Heard on the Hill: KUMC doctor discusses new child snoring research; KU School of Medicine gets $100k for scholarship; KSU student newspaper apologizes for column that offended international students

Your daily dose of news, notes and links from around Kansas University.

• A KU Medical Center pediatrician is quoted here offering his opinion on new research that show that children who snore may have trouble later in life.

The research, from a researcher at the Albert Einstein College of Medicine in New York, showed that signs of sleep-disordered breathing could lead to a 60 percent greater risk of behavioral disorders like hyperactivity by age 7.

“It used to be that I would ask if a child snored if I saw large tonsils,” Stephen Lauer, a KUMC professor, told MedPage Today. “It has now become a standard part of the well-child check. And when there are issues of behavioral problems, school performance, and especially attention deficit hyperactivity disorder concerns, the first question I ask has to do with sleep and snoring.”

• A new $100,000 gift to the KU School of Medicine will establish a new scholarship for medical students, with a preference for black students.

Hugo Zee, who earned a bachelor’s degree from KU in 1954 and a medical degree from KU in 1958, donated the funds for the scholarship with his wife, Nora Dougherty Zee.

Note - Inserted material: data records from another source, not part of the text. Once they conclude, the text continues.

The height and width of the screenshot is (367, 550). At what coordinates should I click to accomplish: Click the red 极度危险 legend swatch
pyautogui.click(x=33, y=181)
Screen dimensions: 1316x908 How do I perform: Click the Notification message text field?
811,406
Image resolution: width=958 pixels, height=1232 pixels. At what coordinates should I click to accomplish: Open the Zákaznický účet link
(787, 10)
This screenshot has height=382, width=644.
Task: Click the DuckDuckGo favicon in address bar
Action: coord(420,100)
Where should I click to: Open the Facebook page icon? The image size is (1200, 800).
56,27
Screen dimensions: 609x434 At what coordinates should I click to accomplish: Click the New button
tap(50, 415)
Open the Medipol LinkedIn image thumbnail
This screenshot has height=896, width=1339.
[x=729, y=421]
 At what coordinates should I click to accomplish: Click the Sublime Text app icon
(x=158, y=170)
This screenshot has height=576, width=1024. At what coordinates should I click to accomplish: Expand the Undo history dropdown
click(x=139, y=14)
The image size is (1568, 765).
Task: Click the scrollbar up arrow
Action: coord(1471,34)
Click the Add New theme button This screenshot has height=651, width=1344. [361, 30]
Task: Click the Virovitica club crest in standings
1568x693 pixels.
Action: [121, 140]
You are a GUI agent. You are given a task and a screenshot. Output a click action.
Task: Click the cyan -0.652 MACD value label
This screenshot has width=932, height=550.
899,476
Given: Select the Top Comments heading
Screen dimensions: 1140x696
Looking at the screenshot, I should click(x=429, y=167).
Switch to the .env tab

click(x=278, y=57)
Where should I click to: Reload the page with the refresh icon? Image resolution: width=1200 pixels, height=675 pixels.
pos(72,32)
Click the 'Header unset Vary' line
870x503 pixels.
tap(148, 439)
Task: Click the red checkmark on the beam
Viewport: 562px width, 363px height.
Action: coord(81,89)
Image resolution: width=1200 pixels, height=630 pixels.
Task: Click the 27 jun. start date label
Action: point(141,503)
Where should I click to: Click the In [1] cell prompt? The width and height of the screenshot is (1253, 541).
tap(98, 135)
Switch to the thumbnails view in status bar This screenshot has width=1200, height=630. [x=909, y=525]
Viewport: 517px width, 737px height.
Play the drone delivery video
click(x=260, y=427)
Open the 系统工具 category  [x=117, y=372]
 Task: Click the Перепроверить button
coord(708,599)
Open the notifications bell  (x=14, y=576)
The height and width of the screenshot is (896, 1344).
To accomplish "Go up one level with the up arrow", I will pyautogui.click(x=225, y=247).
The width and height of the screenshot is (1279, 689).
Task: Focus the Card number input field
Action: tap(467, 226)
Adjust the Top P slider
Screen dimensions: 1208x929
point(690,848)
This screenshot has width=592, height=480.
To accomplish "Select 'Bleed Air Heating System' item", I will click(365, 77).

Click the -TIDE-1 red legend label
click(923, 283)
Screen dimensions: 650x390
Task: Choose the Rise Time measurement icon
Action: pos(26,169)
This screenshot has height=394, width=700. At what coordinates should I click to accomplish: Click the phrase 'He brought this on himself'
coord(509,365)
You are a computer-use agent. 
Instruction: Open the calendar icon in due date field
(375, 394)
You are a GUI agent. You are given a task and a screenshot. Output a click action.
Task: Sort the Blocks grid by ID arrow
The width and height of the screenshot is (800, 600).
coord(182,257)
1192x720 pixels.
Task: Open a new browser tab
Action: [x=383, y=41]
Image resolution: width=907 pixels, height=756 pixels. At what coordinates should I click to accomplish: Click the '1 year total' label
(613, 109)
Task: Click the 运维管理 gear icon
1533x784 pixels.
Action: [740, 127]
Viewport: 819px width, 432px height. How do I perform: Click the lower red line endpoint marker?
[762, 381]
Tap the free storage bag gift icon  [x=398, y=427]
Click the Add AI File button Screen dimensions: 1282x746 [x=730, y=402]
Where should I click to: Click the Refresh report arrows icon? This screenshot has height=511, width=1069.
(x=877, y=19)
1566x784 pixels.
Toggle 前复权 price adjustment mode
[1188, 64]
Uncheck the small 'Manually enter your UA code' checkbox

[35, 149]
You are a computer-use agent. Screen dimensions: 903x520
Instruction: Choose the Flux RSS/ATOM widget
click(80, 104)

Zee emigrated to the U.S. from the Netherlands after World War II, and wanted his money to “do some good,” he said in a statement from KU.

It’s another in the ongoing donations for “Far Above: The Campaign for Kansas,” which kicks off publicly next month.

It’s been in the silent phase for some time now, and I know I’ve been talking about the campaign as far back as when I first started working here in 2008.

• There’s a little bit of a kerfuffle going on after the student newspaper for a certain university a little bit to the west of KU published a column calling for the university not to admit international students from countries that have bad relations with the United States.

I first spotted this on Inside Higher Ed.

Here’s the column, with a “follow-up” apology from the Kansas State University student columnist, Sean Frye.

The editor-in-chief of the Kansas State Collegian also apologized, saying that the content and style of the column should have “raised concerns.”